* _Action item_
Starting with the line that contains "Task: Click the clone or checkout code icon", copy out each line through the end of the entries below, exactly as written, and nothing else.

(Stored records)
◆ ◆ ◆

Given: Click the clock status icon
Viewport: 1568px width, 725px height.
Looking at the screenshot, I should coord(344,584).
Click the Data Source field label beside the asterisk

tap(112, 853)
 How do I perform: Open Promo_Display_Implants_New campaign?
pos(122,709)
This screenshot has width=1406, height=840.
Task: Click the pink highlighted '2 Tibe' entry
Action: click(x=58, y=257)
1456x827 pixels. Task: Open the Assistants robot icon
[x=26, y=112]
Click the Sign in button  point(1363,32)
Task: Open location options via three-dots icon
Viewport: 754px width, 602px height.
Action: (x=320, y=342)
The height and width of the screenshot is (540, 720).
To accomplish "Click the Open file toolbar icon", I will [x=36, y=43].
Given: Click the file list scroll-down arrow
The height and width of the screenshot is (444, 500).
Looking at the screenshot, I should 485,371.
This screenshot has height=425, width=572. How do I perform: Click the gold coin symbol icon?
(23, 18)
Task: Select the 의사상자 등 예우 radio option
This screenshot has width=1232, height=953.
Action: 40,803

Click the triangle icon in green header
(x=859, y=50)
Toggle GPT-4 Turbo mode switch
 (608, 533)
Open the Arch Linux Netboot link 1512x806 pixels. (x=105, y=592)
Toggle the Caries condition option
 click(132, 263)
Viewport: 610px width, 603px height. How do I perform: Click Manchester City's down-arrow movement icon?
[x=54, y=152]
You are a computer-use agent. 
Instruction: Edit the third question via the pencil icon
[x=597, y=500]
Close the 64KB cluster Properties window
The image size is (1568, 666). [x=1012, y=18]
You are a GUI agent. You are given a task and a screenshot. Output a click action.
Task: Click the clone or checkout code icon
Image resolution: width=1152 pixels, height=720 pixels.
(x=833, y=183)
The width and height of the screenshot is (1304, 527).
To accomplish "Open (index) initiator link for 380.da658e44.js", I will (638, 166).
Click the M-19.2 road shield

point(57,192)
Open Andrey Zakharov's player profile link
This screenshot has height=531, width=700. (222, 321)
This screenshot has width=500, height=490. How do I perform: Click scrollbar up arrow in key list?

◆ ◆ ◆

* _Solution_
Task: Click the clone or checkout code icon
Image resolution: width=1152 pixels, height=720 pixels.
(x=833, y=183)
The width and height of the screenshot is (1304, 527).
To accomplish "Open (index) initiator link for 380.da658e44.js", I will (638, 166).
Click the M-19.2 road shield

point(57,192)
Open Andrey Zakharov's player profile link
This screenshot has height=531, width=700. (222, 321)
This screenshot has width=500, height=490. How do I perform: Click scrollbar up arrow in key list?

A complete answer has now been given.